● RECORDS TO PROCESS:
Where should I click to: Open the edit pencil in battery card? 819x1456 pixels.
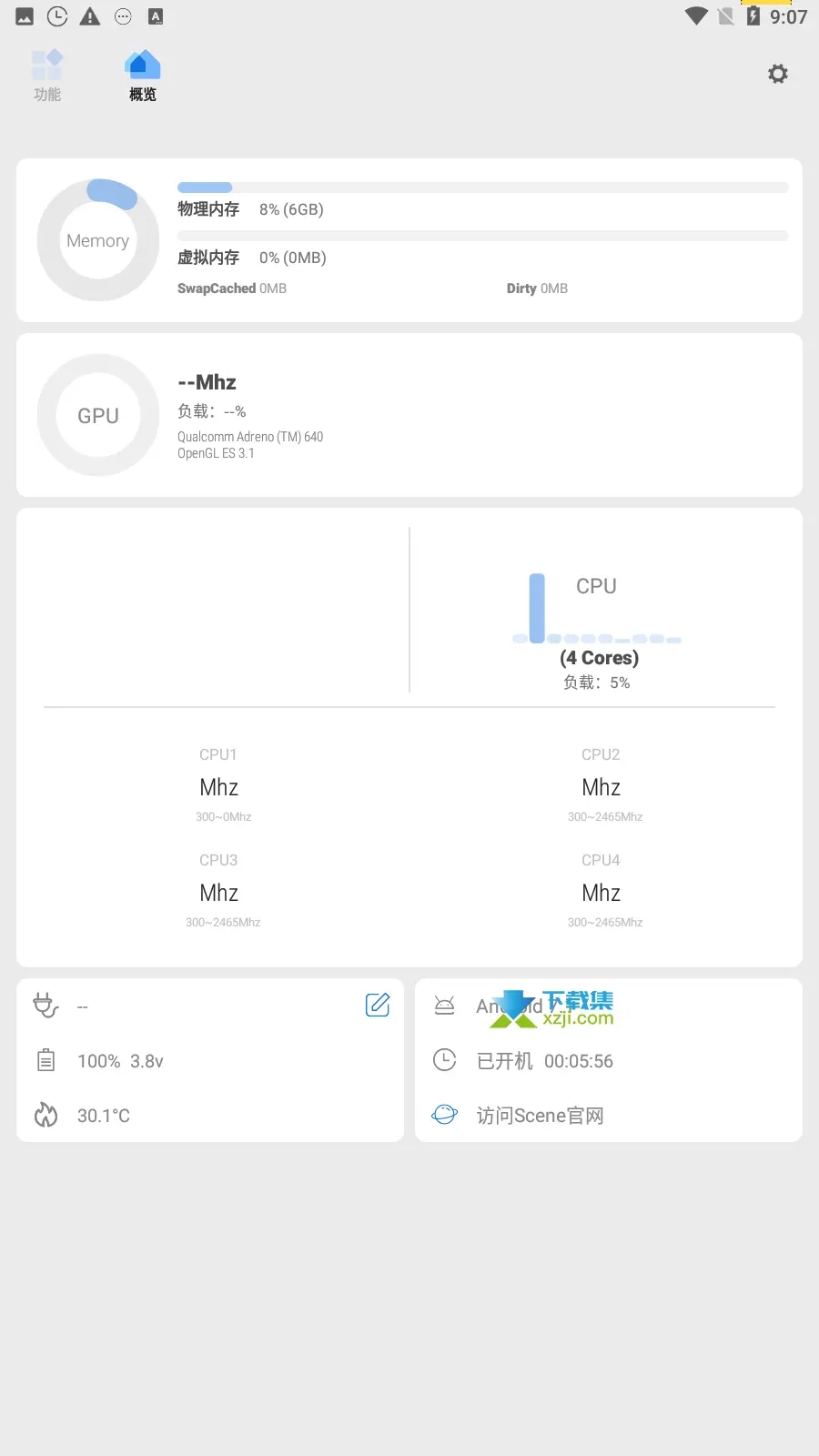click(378, 1005)
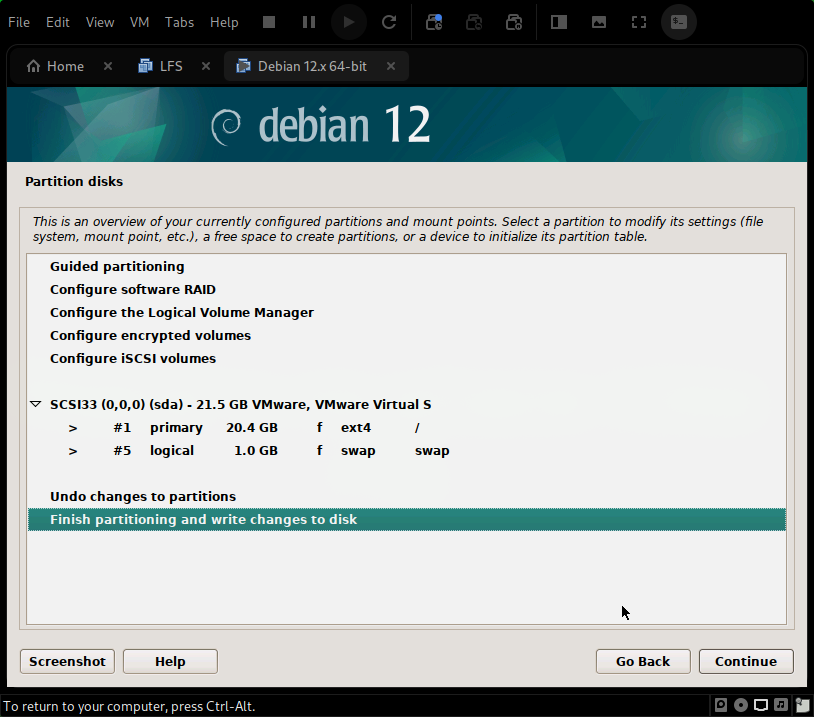Collapse the SCSI33 sda disk tree
Viewport: 814px width, 717px height.
pyautogui.click(x=36, y=405)
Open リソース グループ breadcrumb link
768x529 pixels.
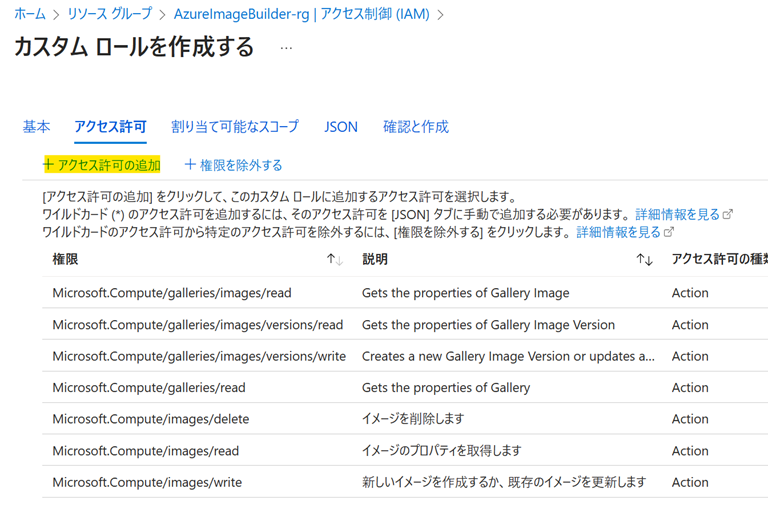[109, 14]
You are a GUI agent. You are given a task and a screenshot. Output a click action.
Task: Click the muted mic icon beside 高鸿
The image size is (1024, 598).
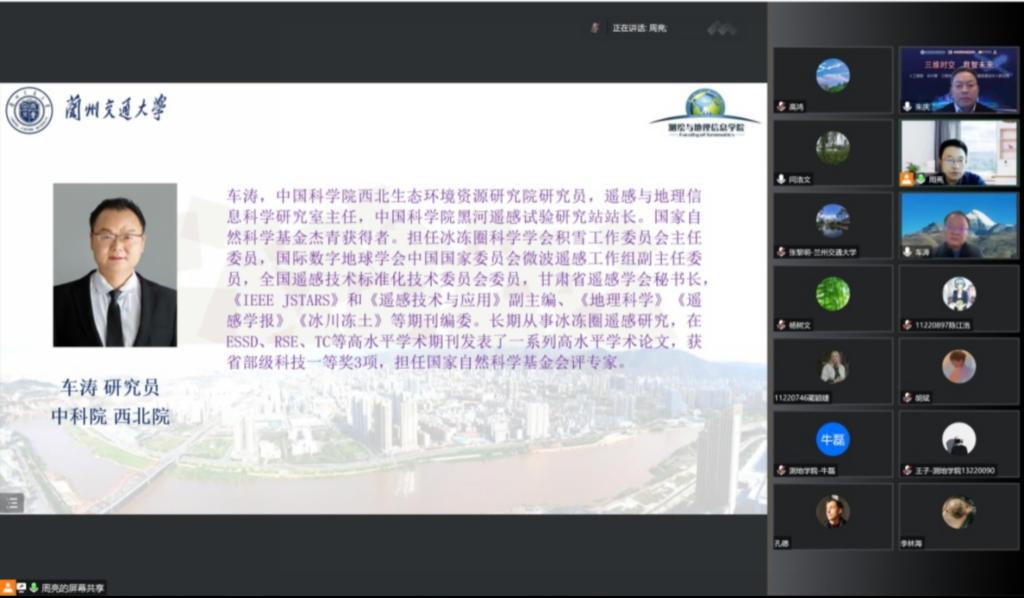(781, 106)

● THE TASK: Each line of the listing above must be given again exactly; the pictures are to be left out.

● RESULT OF THE TASK:
Where should I click to: Open the edit pencil in battery card? 819x1456 pixels.
click(378, 1005)
Collapse the SCSI33 sda disk tree
Viewport: 814px width, 717px height.
pyautogui.click(x=36, y=405)
Open リソース グループ breadcrumb link
768x529 pixels.
[109, 14]
You are a GUI agent. You are given a task and a screenshot. Output a click action.
Task: Click the muted mic icon beside 高鸿
The image size is (1024, 598).
(781, 106)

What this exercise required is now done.